[INFORMATION SHOWN]
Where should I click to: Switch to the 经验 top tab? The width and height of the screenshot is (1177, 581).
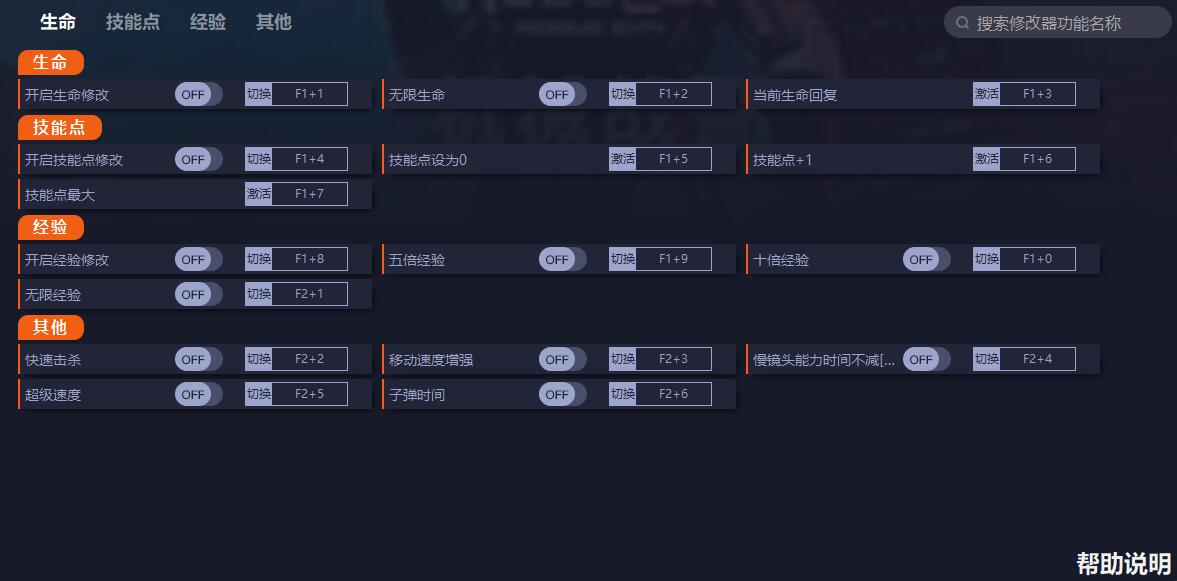[x=208, y=22]
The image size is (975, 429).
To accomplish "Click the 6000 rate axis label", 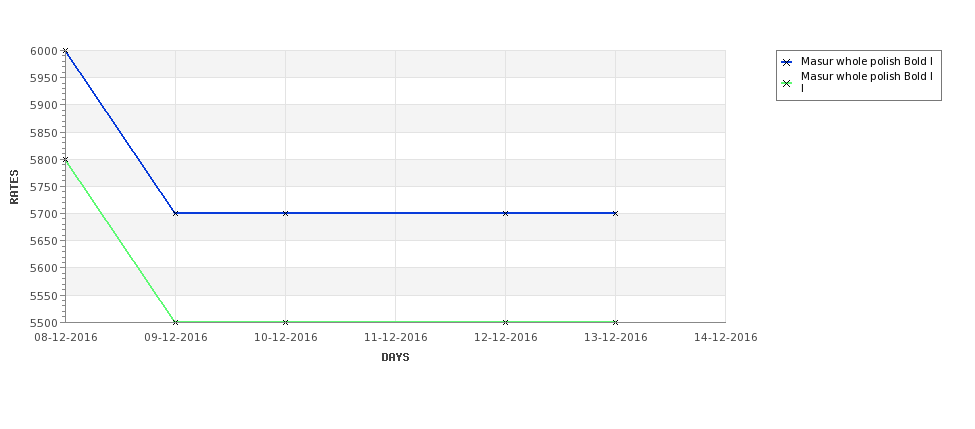I will click(x=44, y=51).
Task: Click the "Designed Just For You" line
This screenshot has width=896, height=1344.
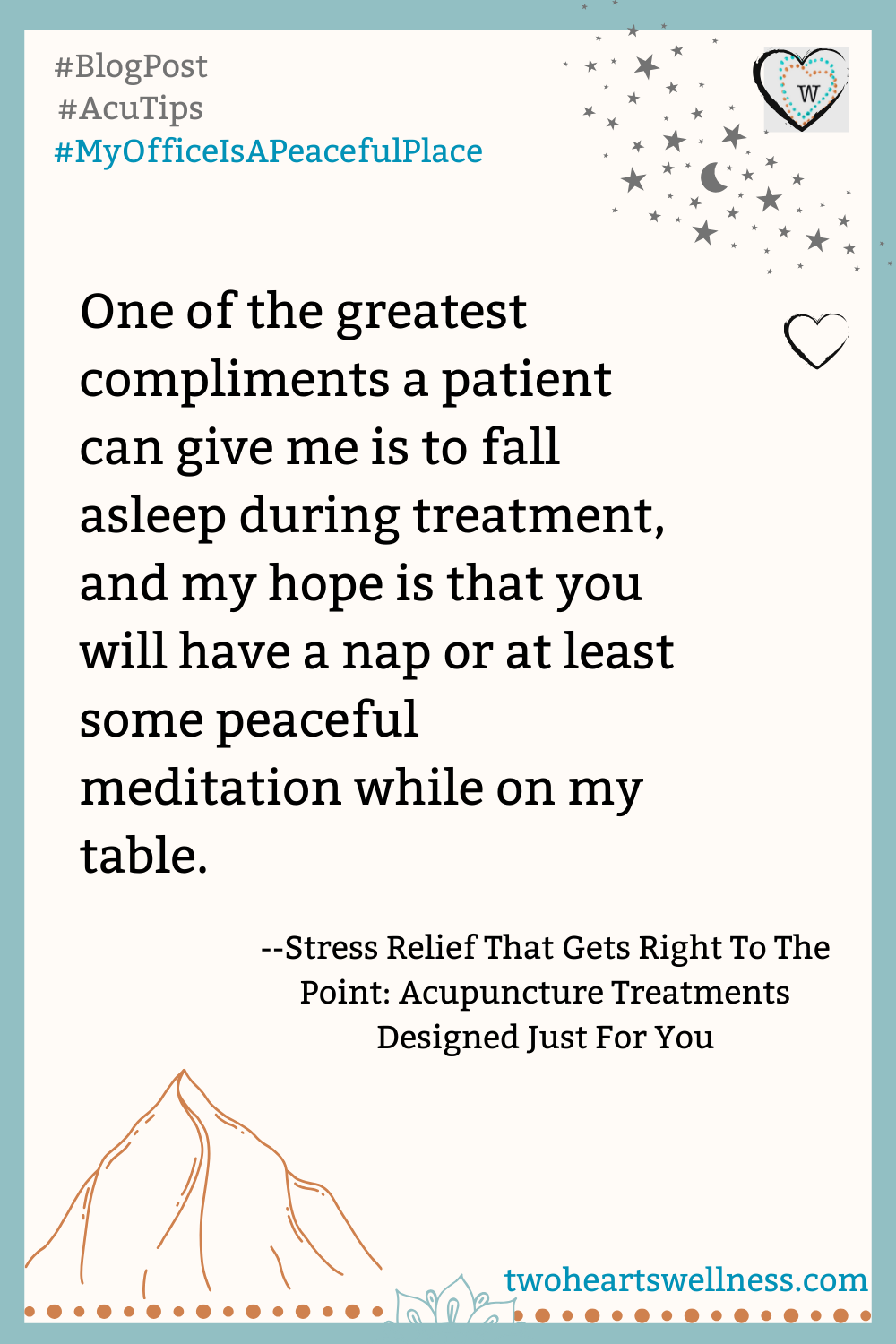Action: [x=545, y=1038]
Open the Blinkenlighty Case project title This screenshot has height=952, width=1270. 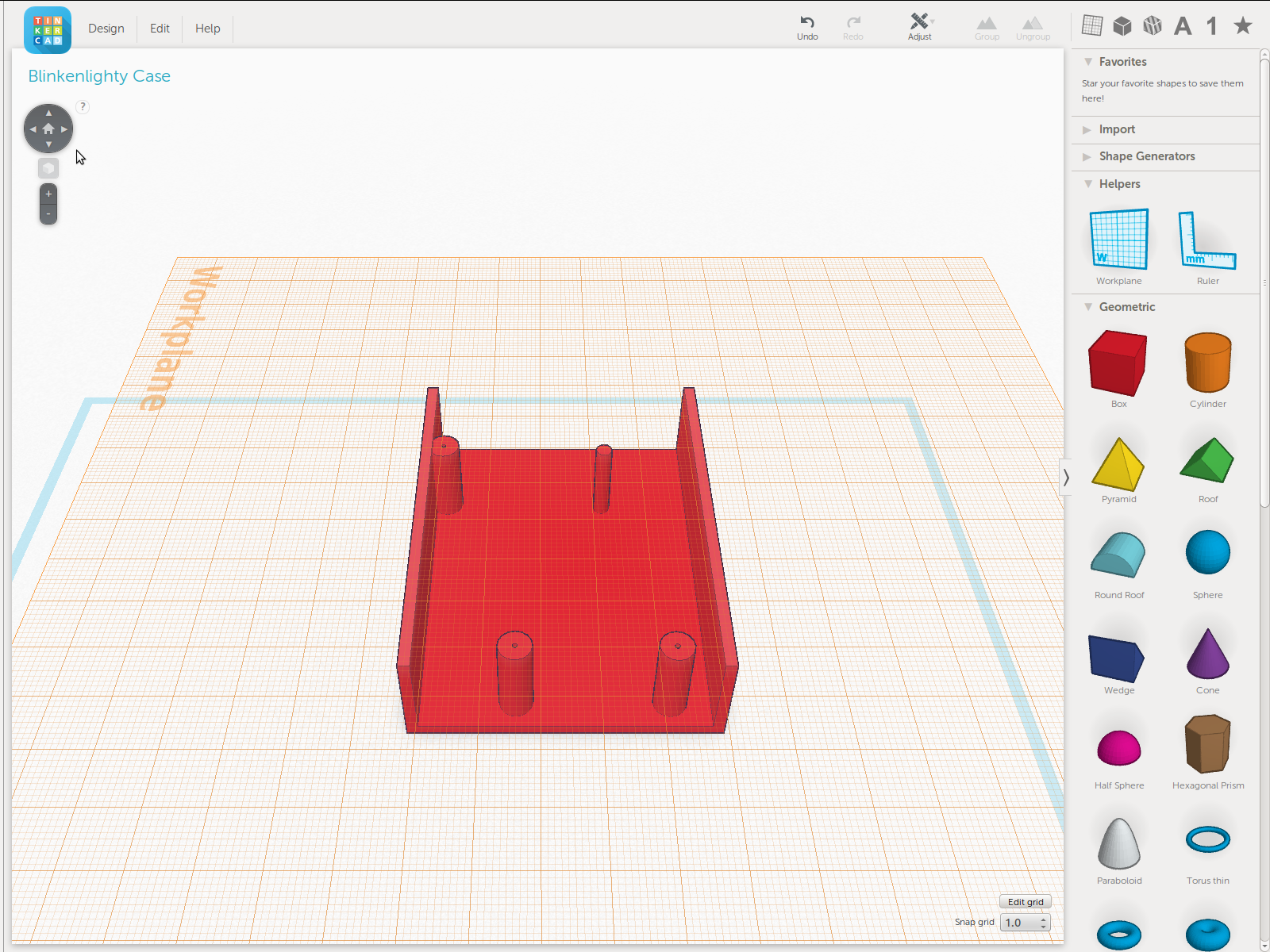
[/INFORMATION SHOWN]
▶ [WHAT YOU SHOULD DO] I would like the lines from the one with "Task: Click the" through the last line of the data above retyped exactly, with pictures left out, please.

▶ [RESPONSE]
Task: Click the "Designed Just For You" line
This screenshot has width=896, height=1344.
Action: [x=545, y=1038]
Open the Blinkenlighty Case project title This screenshot has height=952, width=1270. 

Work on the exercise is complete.